>> start Excerpted text
# Sharpening stone



## totte (Nov 22, 2015)

Hi, hopefully this is the right category. I just got me self a pair of wusthof classic ikon. Now i'm thinking of getting a sharpening stone so I can give them the love they deserve and serve me for many years to come. However, I'm not sure what to get. I'm looking at wusthofs own stones, trying to figure out if 1000/3000 or 400/2000 is the better one to get. Help please?


----------



## chefbuba (Feb 17, 2010)

You should post this in the knife forum, you will get more advise than you will need.

http://www.cheftalk.com/f/21325/food-equipment-reviews


----------



## totte (Nov 22, 2015)

Oh, thanks!  could some kind moderator move the thread perhaps?


----------



## virgil (Jan 21, 2016)

Totte said:


> Hi, hopefully this is the right category. I just got me self a pair of wusthof classic ikon. Now i'm thinking of getting a sharpening stone so I can give them the love they deserve and serve me for many years to come. However, I'm not sure what to get. I'm looking at wusthofs own stones, trying to figure out if 1000/3000 or 400/2000 is the better one to get. Help please?


Hi Totte.

I would encourage you to contact your knife manufacturer or do some research on your knife's blade style i.e. what sort of edge it has and its metal makeup. Some of the more expensive knives are made up of a softer inner core wrapped by a harder outer layer of steel. The metal composition will determine what sort of sharpening stone should be used.

Having said that, the style of your knife's edge will determine how it is sharpened when using the sharpening stone. The edge of the knife will also determine the exact angle in which the blade makes contact with the stone when it is being sharpened. Sharpening the blade at the wrong angle will likely damage your knives or possibly ruin them. Here is an image of some different knife edges. As you can see, the edge is going to determine how the stone is used.





  








knife-edge-styles3.png




__
virgil


__
Jan 30, 2016








Using the stone itself is not something just anyone can do right off, especially with quality kitchen knives. Different knife edges call for different sharpening techniques. Otherwise, the blade can be damaged, as I have already said. It takes practice and skill to properly sharpen a quality blade with a wet stone.

If you are not familiar with sharpening blades with a wet stone, I would highly recommend that you have your knives professionally sharpened at first and practice with the wet stone on lesser quality knives.

Good luck!

-V


----------



## totte (Nov 22, 2015)

Virgil said:


> Hi Totte.
> 
> I would encourage you to contact your knife manufacturer or do some research on your knife's blade style i.e. what sort of edge it has and its metal makeup. Some of the more expensive knives are made up of a softer inner core wrapped by a harder outer layer of steel. The metal composition will determine what sort of sharpening stone should be used.
> 
> ...
>> end Excerpted text
Please carry on the sharpening stone thread above from its final line.
>> start Recorded data
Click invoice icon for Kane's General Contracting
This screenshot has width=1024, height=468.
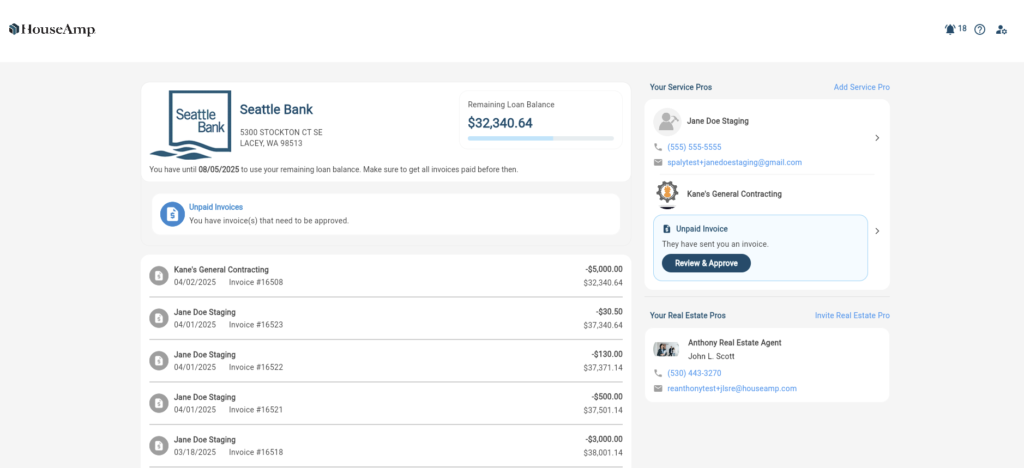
>> end Recorded data
▶ **Response below**:
Thanks for the info. I was actually thinking of practiceing on less expensive knifes first, I got a whole bunch of those who need some love and a few I don't really care if they get completely ruined.


----------



## virgil (Jan 21, 2016)

Here is a great video that I found from Wusthoff about their tristone wet stone and the technique for sharpening a knife.

I hope this helps. /img/vbsmilies/smilies/smile.gif

Good luck!

-V


----------



## totte (Nov 22, 2015)

Virgil said:


> Here is a great video that I found from Wusthoff about their tristone wet stone and the technique for sharpening a knife.
> 
> I hope this helps.
> 
> ...


Thanks but I've been looking for that one and I can't find a single store who ships it to Sweden...


----------



## maryb (Mar 21, 2008)

Edge Pro sharpener! Not cheap but it puts a repeatable edge on a blade.


----------



## totte (Nov 22, 2015)

Virgil said:


> Here is a great video that I found from Wusthoff about their tristone wet stone and the technique for sharpening a knife.
> 
> I hope this helps.
> 
> ...


Can't find a single place which ships to Sweden. I've been trying to find one of these for some time now :-(


----------



## virgil (Jan 21, 2016)

Not even Wusthoff in Germany will ship to Sweden? Sounds like you may have a road trip in your future! /img/vbsmilies/smilies/thumb.gif


----------



## markinlondon (Jan 21, 2016)

Try Maksim at http://www.japanesenaturalstones.com He has for a long time been a regular and respected contributor to many of the forums I participate in. It's critical to note that I am not affiliated with him in any way. He definitely ships to Sweden, and has all sorts of stones, natural and synthetic, at many price points.


----------



## millionsknives (Apr 25, 2014)

+1 on JNS i have ordered many times from Maksim. Free worldwide shipping over a certain minimum


----------



## jake t buds (May 27, 2013)

Don't mean to be a contrarian, but I prefer one sweeping motion that covers the whole edge at once, through the length of the stone, instead of the short throw. I also only own a two sided stone.


----------



## foody518 (Aug 6, 2015)

400 may be too low for your purposes having a new knife. 1000 is a decent starting point.

Can you find Naniwa chosera (professional) stones in Europe?


----------



## gilbertofarthi (Jan 25, 2016)

I am using diamond sharper as they are easier and less messy to use. One thing which I have notices is they are cheap and reliable. One can easily drop without any problems. /img/vbsmilies/smilies/mullet.gif


----------



## millionsknives (Apr 25, 2014)

But they leave nice big scratches


----------



## gilbertofarthi (Jan 25, 2016)

Due to the aggressiveness of diamond may be. As a new user for any sharpening medium, one must have to be careful not to overdo it, not pressing too hard, or the edge can be damaged./img/vbsmilies/smilies/surprised.gif


----------



## totte (Nov 22, 2015)

Hum, I've been doing some more reading. So many options. Lets say I just want to maintain my blades sharpness and keep them in mint condition. What's the best way to go? Honing rod or wet/sharpening stone? (With practice on less expensive knifes first.)

How does them electric sharpeners work? Any good?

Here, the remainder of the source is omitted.